Reescrita
Aluno 140
Eu
sempre fui muito curiosa; sempre tive, desde bem pequena, o que os adultos
chamavam de “imaginação ativa”. E esse mundo imaginário imenso pulsava e lutava
para extrapolar os limites da minha pequenez de criança. Cada objeto que caía
nas minhas mãos gerava uma história: um envelope era um segredo de Estado, uma
chave velha era a única que abriria o baú do tesouro, e eu encenava essas
aventuras sozinha pela casa por horas, como se fossem minha única razão de
viver.
O primeiro passo foi dado sobre o
carpete da sala. Das minhas memórias primordiais, uma das mais vivas é o cheiro
dos blocos de madeira do alfabeto. Logo aprendi que os sinais coloridos não
eram só desenhos sem sentido, mas elementos de um código secreto que os adultos
usavam para esconder de mim os mistérios de um mundo que ainda não era meu. Eu
os alinhava lado a lado, no chão, antes de listar para minha mãe todas as
palavras que começavam com aquela letra:
“C é de casa, de cachorro, de cama, de...”. Outra coisa que aprendi
rápido foi que os adultos não tinham muita paciência para tal empreitada.

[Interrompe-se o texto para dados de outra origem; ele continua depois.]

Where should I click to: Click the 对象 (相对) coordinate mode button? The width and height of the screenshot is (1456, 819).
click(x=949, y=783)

Sendo assim, quando as letras
tornaram-se familiares e as palavras e frases começaram a fluir da ponta do meu
lápis para o papel, decidi que contar minhas histórias para os adultos – eu era
uma criança sem muitos amigos da minha idade – era uma perda de tempo, além de
uma perda de histórias. Uma história perdida era quase tão triste quanto uma
história nunca contada, e quando devidamente registradas elas tinham a possibilidade
de um dia serem lidas por indivíduos mais curiosos do que aqueles que me
rodeavam.
Comecei, então, minha pequena
fábrica de livros. Era muito importante que tivessem tudo aquilo que os livros
da livraria tinham: capa, contracapa, índice, ilustrações. Dependendo da
quantidade de personagens eu até incluía um pequeno referencial com os perfis
de cada um, a fim de facilitar o acompanhamento da história. Elas eram todas
fantásticas, falando de bruxas e piratas e aventureiros, de mistérios a serem decifrados
em lugares distantes. Além das histórias, eu produzi um número vasto de
diários, que foram cruciais para a minha decisão no fim da adolescência de que
não havia opção senão trabalhar com palavras na vida adulta.

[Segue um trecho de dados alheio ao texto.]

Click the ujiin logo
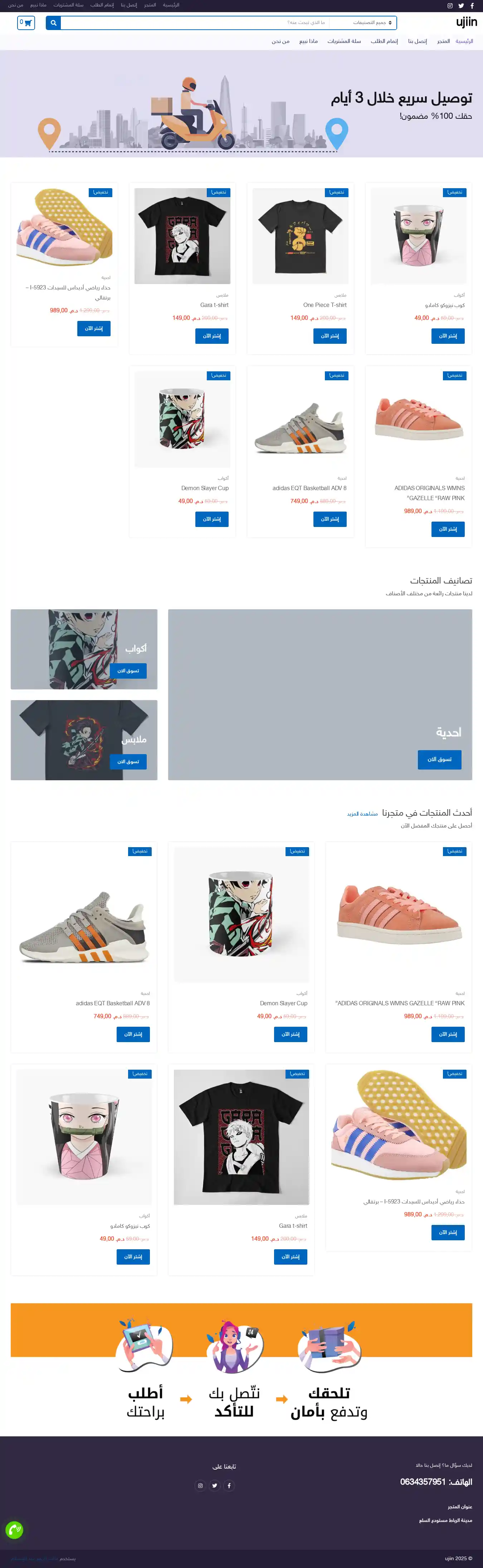Screen dimensions: 483x1568 pos(467,23)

Dos cursos universitários que envolviam
palavras, Jornalismo foi o aceito pelos meus pais. Vieram, então, as primeiras
críticas sérias ao meu trabalho, e eu percebi que finalmente minhas histórias
estavam sendo não só ouvidas, como também lidas, assistidas e comentadas. Meus
personagens agora eram pessoas reais e suas aventuras nem sempre fantásticas
(só às vezes).
A imensidão das histórias tinha
finalmente extrapolado minha pequenez. Hoje, eu sigo sendo muito curiosa, mas
tenho que admitir que sigo sendo um tanto pequena; jogar o verbo na página
ainda é necessário para fazer espaço dentro de mim.